Ester sinirle kıza baktı. Fakat kıza bakan sadece Ester değildi. Yanındaki sarışın kız da ona bakıyordu. Onun bu tavrı sarışın kızın da dikkatini çekmişti. Ester derin bir nefes aldı ve gözlerini devirerek umursamamazlıktan geldi. Sonra da düşen malzemelerini almak için yere eğildi ve onları toplamaya başladı. Malzemelerinin hepsini toplayınca doğruldu. Doğrulduğunda ise kızın gitmiş olduğunu gördü.
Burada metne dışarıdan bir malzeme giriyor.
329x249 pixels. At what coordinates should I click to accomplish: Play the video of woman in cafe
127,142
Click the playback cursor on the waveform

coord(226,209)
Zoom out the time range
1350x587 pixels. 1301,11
Ester umursamadı ve iksirini yapmaya devam etti. Neredeyse bütün malzemeleri kaynayan kazanın içine atmıştı. Sadece bir malzemesi kalmıştı. Onu da içine atınca iksir hazır olacaktı. Ester son malzemesini yani Sülfiriyan otunu eline aldı. O sıra Profesör Lena, Ester'in yanına giderken elindeki Sülfiriyan otunu gördü. Otu görür görmez de gözleri kocaman açıldı. Profesör bağırarak Ester'i durdurmaya çalıştı.
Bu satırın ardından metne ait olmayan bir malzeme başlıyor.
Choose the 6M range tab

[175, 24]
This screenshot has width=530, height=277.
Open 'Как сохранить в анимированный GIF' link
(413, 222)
- Dur! O, Sülfiriyan otu değ...
Lâkin sözünü tamamlayamadan Ester otu kazanın içine atmıştı ve otu atar atmaz da patlama olmuştu. Profesör Lena patlamayı durdurmak için hemen ellerini havaya kaldırdı ve:
- Riyole, diye bağırdı.
Bu bir çeşit kontrol büyüsüydü. Profesör Lena bağırır bağırmaz ellerinden sarı bir ışık çıktı ve patlamayı sardı. Patlamadan dolayı oluşan kıvılcımlar küçüldü ve çok geçmeden de kayboldu. Kıvılcımlar kaybolurken geriye sadece siyah dumanlar kalmıştı. Ama profesörün atladığı bir şey vardı. Ester...
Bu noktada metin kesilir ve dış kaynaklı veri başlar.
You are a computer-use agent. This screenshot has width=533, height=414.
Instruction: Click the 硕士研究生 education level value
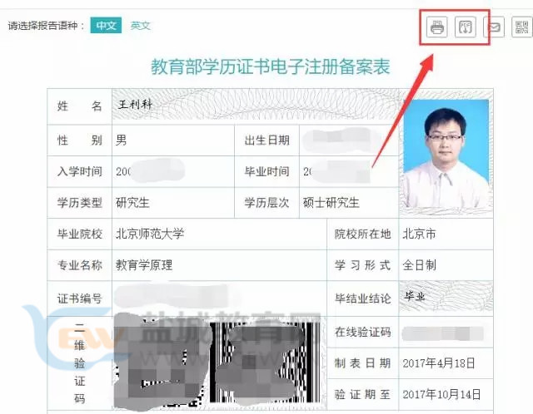tap(331, 202)
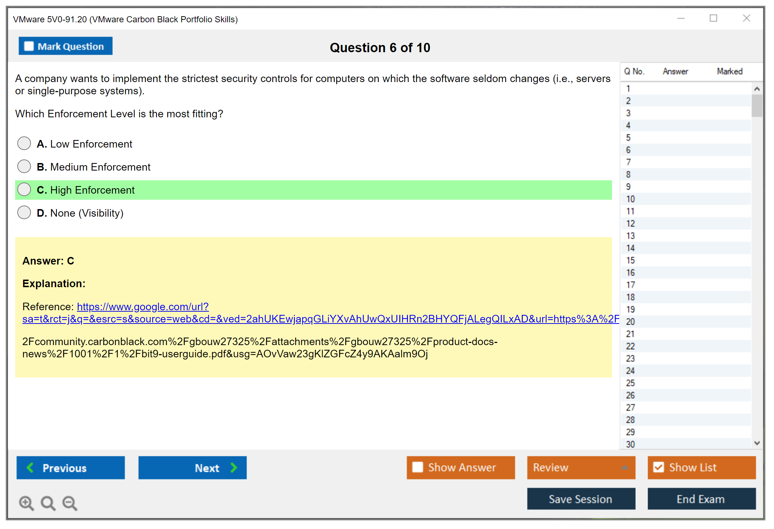Viewport: 774px width, 529px height.
Task: Enable the Show Answer checkbox
Action: click(418, 467)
Ester patlamanın şiddetiyle, arkasındaki camı parçalayarak, siyah dumanların ve cam parçalarının eşliğinde dışarı fırlamıştı. Çok hızlı bir şekilde alçalıyordu. Kulağına; sert rüzgarın sesi ve çevredeki insanların bağırışları ilişiyordu. Ester kafasını aşağı çevirdiğinde yerle arasında çok bir mesafe olmadığını gördü. Acilen saksıyı çalıştırması gerekiyordu. O an aklına gelen ilk şeyle ellerini birbirine kenetledi, gözlerini kapattı ve ağzından sözcüklerin dökülmesine izin verdi. "El monode di medgar!" Bunun üzerine Ester, hafif mor bir ışıkla birden ortadan kayboldu. Bu bir yer değiştirme büyüsüydü. Etraftakiler ne olduğunu anlamayarak aval aval bir süre baktılar. Yere düşmek üzere olan kız bir anda ortadan kaybolmuştu.
ŞİMDİ OKUDUĞUN
Güneş ve Ay
FantasíaBüyülerin, elementlerin ve kılıçların havada uçuştuğu fantastik bir dünya sizi bekliyor. Normal olmayan ikizlerin kendileriyle ve dış dünyayla çatışmasını okumaya hazır olun. Neredeyse her hikayede olduğu gibi bu hikayede de iyi-kötü çatışması var...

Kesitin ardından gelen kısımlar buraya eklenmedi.